Re "Poor memory? Forget it," Opinion, Aug. 8
I appreciate that a younger person like Max Perry can relate to the fears of us oldsters that any little memory lapse might mean the onset of Alzheimer's disease. But he should also be taking this issue seriously, as it could well impact his future in ways that will be no joke. Without a cure, Alzheimer's will gobble up resources at an alarming rate in the next 30 years.
We lack capacity in caregiving, medical and social services to care for all those affected now. What will happen when this disease affects three times as many people? What will happen when Perry's generation, with a financial future born in recession and "nurtured" by the benevolent employers of today's business world, have fewer personal resources to help their families?
As a member of a family affected by Alzheimer's, I sometimes laugh at my minor memory lapses. But not for long.

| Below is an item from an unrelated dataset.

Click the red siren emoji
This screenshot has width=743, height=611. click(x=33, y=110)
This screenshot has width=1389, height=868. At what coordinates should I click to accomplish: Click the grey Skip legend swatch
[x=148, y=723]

Perry speaks directly to my heart. I have recently turned 70 and I am terrified of becoming demented. My mother had Alzheimer's disease, and in the vein of asking someone to "shoot me" I am thinking about moving to Oregon, which has physician-assisted suicide.
It is true that young people I know have problems similar to mine in recalling names of movies, books, actors and so on. Truly I have been comforted by Perry's reference to these lapses among people his age. He will help me change my focus to what I am capable of doing.
Perry, whom The Times notes is also a yoga teacher, should lead my senior gentle yoga class.
It's on Fridays, I think, at 9 or 10; I forget which.